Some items

+ + +

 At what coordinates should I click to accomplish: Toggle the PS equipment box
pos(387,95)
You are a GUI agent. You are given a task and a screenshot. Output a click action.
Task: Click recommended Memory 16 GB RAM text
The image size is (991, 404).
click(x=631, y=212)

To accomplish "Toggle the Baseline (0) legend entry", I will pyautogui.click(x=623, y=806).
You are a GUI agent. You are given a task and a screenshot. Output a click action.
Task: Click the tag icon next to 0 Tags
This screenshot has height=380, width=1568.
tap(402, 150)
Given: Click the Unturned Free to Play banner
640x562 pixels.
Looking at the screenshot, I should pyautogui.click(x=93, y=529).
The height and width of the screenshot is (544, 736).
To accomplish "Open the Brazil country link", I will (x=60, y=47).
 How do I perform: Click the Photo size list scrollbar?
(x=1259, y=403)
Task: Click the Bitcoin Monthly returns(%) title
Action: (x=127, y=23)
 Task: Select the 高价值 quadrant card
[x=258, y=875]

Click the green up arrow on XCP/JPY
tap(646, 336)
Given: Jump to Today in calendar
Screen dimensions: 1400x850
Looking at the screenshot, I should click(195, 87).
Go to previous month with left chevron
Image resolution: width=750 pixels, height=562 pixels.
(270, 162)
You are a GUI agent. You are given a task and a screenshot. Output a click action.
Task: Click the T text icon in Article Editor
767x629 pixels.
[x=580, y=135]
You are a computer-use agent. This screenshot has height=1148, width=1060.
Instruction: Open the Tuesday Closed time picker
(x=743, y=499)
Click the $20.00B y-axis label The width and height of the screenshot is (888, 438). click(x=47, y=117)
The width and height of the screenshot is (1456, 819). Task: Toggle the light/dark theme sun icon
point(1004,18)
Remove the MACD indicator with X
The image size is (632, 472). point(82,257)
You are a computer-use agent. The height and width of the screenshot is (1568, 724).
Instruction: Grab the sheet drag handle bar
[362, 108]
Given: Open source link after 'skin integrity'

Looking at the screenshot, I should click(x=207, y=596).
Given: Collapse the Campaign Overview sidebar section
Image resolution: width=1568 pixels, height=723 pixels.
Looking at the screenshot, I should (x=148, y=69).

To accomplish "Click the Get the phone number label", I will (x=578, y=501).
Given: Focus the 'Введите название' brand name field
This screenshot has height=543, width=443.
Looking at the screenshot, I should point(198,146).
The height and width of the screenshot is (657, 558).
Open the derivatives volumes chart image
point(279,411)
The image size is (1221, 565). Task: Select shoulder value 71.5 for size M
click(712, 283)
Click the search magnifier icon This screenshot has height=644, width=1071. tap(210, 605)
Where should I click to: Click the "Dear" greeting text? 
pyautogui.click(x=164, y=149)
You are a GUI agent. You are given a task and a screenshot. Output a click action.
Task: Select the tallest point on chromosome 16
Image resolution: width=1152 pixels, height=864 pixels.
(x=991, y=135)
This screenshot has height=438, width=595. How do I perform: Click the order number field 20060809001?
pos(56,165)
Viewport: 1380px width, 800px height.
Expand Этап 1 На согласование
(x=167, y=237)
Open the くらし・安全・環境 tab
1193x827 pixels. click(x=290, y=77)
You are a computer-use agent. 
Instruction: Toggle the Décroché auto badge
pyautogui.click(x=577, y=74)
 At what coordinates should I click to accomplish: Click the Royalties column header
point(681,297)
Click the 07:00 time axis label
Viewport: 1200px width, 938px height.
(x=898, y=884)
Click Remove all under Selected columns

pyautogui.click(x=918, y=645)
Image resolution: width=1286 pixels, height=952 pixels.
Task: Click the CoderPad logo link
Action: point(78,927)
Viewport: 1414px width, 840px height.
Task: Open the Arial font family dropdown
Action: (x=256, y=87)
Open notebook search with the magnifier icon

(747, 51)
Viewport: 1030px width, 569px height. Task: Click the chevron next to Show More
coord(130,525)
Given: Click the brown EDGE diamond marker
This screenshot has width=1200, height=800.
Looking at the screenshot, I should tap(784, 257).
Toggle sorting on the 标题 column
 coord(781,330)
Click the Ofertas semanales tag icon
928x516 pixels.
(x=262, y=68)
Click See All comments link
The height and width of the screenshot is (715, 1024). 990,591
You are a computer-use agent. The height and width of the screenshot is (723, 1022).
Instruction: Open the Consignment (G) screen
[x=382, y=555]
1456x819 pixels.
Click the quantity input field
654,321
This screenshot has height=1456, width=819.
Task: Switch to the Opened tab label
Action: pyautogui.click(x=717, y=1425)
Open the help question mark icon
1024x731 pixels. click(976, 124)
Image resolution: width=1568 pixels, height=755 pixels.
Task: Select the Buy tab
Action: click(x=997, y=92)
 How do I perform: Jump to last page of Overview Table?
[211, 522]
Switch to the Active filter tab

+ + +

Output the items above again without changing anything, beginning with the line that contains "Given: Collapse the" and ending with the line that contains "pyautogui.click(x=164, y=149)", both of those lines included.

Given: Collapse the Campaign Overview sidebar section
Image resolution: width=1568 pixels, height=723 pixels.
Looking at the screenshot, I should (x=148, y=69).

To accomplish "Click the Get the phone number label", I will (x=578, y=501).
Given: Focus the 'Введите название' brand name field
This screenshot has height=543, width=443.
Looking at the screenshot, I should point(198,146).
The height and width of the screenshot is (657, 558).
Open the derivatives volumes chart image
point(279,411)
The image size is (1221, 565). Task: Select shoulder value 71.5 for size M
click(712, 283)
Click the search magnifier icon This screenshot has height=644, width=1071. tap(210, 605)
Where should I click to: Click the "Dear" greeting text? 
pyautogui.click(x=164, y=149)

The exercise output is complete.